SHORT PROBLEM: Reproduce word for word the lines below that start with the line containing "Toggle Horizontal Grids toolbar icon" and end with the line containing "Open more options", both of those lines included.

══ STORED RECORDS

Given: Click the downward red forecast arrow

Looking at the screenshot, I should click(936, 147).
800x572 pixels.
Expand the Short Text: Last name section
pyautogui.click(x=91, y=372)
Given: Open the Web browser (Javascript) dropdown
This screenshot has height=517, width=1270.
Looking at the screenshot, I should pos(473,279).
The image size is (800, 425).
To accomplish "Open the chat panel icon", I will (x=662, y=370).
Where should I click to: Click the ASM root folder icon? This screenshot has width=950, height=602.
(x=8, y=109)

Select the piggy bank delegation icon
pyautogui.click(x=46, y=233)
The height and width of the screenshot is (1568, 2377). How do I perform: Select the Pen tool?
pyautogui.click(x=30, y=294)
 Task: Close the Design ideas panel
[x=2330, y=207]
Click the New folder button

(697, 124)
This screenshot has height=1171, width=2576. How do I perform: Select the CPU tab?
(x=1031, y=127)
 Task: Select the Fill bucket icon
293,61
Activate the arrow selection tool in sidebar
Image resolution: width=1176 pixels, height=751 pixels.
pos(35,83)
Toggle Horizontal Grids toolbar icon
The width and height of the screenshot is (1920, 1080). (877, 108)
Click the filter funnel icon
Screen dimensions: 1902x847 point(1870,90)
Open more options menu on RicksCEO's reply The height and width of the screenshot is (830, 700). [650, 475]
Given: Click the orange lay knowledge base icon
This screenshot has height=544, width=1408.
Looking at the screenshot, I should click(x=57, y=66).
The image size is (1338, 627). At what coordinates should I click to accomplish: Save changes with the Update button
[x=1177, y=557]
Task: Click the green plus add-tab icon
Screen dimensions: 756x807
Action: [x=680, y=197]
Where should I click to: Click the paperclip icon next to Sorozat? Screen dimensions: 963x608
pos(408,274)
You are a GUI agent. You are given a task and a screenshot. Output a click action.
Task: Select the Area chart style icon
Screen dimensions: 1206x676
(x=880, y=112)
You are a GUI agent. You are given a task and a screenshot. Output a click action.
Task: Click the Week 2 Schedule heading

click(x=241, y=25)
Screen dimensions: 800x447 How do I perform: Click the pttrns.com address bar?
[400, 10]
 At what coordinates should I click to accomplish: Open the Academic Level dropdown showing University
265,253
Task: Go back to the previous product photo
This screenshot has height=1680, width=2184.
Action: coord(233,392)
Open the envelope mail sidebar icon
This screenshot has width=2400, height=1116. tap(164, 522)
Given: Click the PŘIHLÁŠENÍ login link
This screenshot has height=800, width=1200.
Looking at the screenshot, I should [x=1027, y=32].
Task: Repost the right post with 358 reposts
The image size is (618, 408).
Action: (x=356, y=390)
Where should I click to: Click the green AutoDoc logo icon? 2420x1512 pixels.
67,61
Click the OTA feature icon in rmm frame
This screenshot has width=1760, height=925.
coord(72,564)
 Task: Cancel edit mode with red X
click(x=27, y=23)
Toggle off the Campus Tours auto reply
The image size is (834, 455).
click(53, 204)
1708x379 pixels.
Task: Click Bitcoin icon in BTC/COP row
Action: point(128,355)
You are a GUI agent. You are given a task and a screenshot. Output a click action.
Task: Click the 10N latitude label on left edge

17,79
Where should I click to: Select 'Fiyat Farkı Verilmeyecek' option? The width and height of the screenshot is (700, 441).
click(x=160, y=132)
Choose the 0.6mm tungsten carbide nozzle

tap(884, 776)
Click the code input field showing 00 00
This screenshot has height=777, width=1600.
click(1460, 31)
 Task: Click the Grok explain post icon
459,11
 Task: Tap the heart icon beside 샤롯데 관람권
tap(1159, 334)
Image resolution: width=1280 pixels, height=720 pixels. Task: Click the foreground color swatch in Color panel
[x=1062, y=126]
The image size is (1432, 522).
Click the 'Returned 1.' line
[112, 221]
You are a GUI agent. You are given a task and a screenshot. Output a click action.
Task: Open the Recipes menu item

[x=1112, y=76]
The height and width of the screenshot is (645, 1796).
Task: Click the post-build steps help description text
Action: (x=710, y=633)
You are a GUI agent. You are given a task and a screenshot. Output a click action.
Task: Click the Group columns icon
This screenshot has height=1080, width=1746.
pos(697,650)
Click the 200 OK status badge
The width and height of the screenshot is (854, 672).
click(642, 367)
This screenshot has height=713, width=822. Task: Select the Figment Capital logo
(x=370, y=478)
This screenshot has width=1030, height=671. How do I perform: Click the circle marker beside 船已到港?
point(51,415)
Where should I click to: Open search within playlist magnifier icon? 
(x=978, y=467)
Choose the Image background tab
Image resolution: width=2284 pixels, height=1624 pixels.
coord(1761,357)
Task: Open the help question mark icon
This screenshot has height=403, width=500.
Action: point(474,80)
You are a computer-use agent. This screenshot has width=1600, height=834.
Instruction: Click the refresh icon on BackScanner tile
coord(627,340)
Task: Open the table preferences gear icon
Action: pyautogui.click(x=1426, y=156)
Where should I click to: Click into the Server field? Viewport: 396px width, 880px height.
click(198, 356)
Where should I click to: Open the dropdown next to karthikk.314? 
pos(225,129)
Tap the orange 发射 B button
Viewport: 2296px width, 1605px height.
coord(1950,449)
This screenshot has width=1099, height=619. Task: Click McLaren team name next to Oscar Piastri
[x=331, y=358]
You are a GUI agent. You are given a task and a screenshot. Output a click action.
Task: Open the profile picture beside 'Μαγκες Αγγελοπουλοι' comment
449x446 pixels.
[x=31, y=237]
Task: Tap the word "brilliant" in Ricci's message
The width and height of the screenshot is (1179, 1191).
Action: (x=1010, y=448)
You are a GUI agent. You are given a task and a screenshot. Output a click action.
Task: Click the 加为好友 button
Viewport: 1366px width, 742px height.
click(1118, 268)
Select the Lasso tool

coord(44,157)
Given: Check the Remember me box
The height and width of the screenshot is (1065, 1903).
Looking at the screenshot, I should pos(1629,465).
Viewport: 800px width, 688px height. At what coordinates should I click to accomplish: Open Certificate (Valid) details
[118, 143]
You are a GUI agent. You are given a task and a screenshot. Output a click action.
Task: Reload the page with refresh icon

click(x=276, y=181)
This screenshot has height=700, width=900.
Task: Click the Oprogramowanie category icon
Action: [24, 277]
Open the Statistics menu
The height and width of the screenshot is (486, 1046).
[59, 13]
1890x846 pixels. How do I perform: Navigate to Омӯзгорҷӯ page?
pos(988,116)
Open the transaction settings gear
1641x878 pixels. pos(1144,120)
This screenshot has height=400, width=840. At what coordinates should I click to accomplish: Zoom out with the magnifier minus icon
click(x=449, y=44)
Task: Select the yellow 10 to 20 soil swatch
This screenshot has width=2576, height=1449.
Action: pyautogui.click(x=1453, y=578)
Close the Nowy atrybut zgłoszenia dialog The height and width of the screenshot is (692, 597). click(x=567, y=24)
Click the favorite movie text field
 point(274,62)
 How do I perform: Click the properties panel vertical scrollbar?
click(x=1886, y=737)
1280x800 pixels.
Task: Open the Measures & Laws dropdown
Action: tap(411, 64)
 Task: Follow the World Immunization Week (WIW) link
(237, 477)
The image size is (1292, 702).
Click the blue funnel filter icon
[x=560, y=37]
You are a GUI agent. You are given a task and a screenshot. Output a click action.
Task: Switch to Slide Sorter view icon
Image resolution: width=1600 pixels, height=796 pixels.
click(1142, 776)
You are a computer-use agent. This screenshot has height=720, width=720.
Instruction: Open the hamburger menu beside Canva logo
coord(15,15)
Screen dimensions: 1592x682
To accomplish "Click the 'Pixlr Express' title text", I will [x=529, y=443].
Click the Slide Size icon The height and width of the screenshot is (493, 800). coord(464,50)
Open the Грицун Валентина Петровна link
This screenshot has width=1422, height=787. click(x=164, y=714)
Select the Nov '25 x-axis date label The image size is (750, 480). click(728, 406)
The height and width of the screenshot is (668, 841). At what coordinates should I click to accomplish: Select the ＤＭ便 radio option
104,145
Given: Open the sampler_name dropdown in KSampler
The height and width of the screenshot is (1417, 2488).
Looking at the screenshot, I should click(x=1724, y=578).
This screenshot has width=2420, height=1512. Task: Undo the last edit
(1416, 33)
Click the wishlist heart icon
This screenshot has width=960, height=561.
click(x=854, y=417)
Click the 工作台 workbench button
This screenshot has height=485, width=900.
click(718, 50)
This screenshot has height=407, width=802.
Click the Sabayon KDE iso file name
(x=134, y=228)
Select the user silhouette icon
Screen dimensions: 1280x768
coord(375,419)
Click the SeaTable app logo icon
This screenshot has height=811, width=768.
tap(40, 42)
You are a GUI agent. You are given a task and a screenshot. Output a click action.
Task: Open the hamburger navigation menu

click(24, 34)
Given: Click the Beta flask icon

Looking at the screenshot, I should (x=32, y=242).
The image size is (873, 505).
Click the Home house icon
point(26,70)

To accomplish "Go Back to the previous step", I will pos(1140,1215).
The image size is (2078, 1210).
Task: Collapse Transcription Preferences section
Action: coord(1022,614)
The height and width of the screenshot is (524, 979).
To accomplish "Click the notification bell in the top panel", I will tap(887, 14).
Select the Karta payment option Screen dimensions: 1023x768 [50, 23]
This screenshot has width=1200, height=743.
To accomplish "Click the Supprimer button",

════

RESPONSE:
Toggle Horizontal Grids toolbar icon
The width and height of the screenshot is (1920, 1080). (877, 108)
Click the filter funnel icon
Screen dimensions: 1902x847 point(1870,90)
Open more options menu on RicksCEO's reply The height and width of the screenshot is (830, 700). [650, 475]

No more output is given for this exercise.